Scott Whiting/USMC

America the Resilient

The United States and indeed the world are entering a period of great turbulence with unforeseen consequences at every turn and cascading events at every failure to anticipate risk and pre-invest in resilience. Resilience as a national priority is defined by the ability to withstand and spring back from shock events and attritional losses.

Our oceans no longer shield us from distant enemies and the days of Fortress America have been replaced by vulnerability to global shocks and insidious threats of the man-made, natural and emerging variety. A mere mosquito bite half a world away and a wayward traveler imports the next human pandemic. Our policymakers, political, military and business leaders can no longer debate or search for causality for these grave changes, we must now respond to their impacts and do so in a concerted, collaborative and urgent way. The role of the private sector in building a resilient society is as stark as it was during the industrial revolution.

30 years ago, when black swans (large scale risks) were still rare enough for us to ignore them, it made sense for our counties, cities and states to pick up the pieces, dust themselves off and rely on Federal disaster assistance to rebuild. Today, with sovereign debt presenting an emerging threat to national security, black swans are not only increasingly commonplace, they appear to be flocking around our country and coming home to roost.

Boston’s record shattering snow fall, California’s perennial dry spell, wildfires and noxious methane leaks that displaced thousands of Los Angelinos, are but a few recent examples of the convergence of man-made and natural risks. We have not only reached a tipping point, we are sliding off the other side.

Katrina, Irene, Sandy and, more recently Patricia, the most powerful hurricane ever recorded, have set their sights on iconic U.S. cities. The internally displaced people (IDPs) from the Gulf region and New Orleans in particular, remind us that large scale human resettlement is no longer the scourge of developing countries, but a part of our reality in the U.S. and something for which we are emotionally and materially unprepared.

Sadly, a platform based on long term resilience will not get a politician elected in our times of gridlock and internecine fighting. Yet, resilience is the key issue defining our future and something each citizen must demand of their elected officials. Each entrepreneur and business leader should set their ingenuity free with resilience as their market focus. The water crisis in Flint Michigan underscores just how fragile we are and supports the argument that resilience must become an investment-grade asset class. Resilience on the vast scale required in the U.S. can be measured as an investment opportunity in the sum total of our human, physical, response and technological systems. In order for this asset class to emerge, the traditional investment horizon needs to be stretched much further than 5 or 10 years and go well into 30, 50 and 100 year spans.

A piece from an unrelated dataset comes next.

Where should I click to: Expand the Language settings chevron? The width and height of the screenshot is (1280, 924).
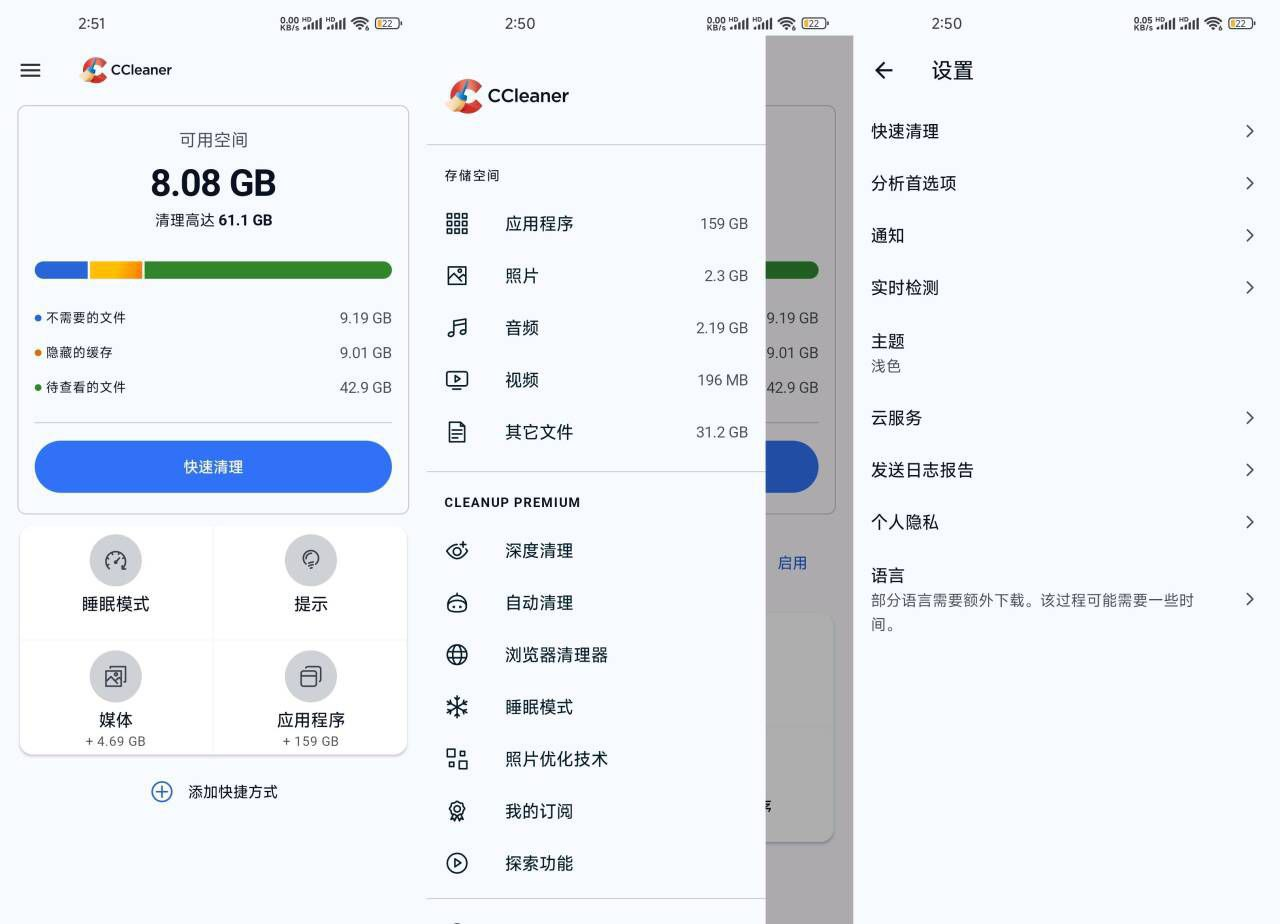[1249, 599]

Resilience is an investment in which the investor may not be around to enjoy the returns, but there is no other asset class based on so much certainty. Our world is changing and we must invest trillions in being prepared – no sector has this purchasing power and patience like large pension funds, hedge funds and insurers.

Unfunded losses that are passed on to the Federal and state balance sheet through agencies like FEMA, the CDC or the military are not sustainable in the long run. In a resilient society, these vital agencies would be the suppliers of last resort and not the first responders – after all, these are often the costliest interventions we have when combating a crisis. Some crises, like the Great Blackout of 2003, which sent 55 million people in the Northeast and Canada into darkness are so insidious they are triggered by tree branches touching high tension power lines in Ohio. Sending the Army Corps of Engineers to prune trees along the U.S. electrical grid is a costly proposition that comes at the price of our global security posture, even though they would get the job done.

Instead of waiting on the sidelines and responding to and funding shocks as they emerge, we must begin to anticipate and prefund them along the entire spectrum of risks one county and city at a time until we have a tightly woven resilient fabric protecting our society. From this platform of endurance, we can continue to lead global efforts having pioneered the new industries and methods for human adaptation.

The central question of building a resilient society is not one we are accustomed to asking – namely, who pays for it? In seeking answers, we came across the Lloyd’s City Risk Index a scholarly work in conjunction with Cambridge University. It provides a measured framework for quantifying the economic value at risk in 301 cities around the world comprising more than 50% of global GDP, including 29 cities in the U.S. In all, there is $7.33 trillion of economic output at risk in North American cities to 18 man-made, natural and emerging threats. Behind these figures, countless lives and livelihoods are at stake. Resilience is the challenge of our time and an asset class worth investing in – doing so requires mobilizing all stakeholders to get off the sidelines and begin demanding long term change and investment.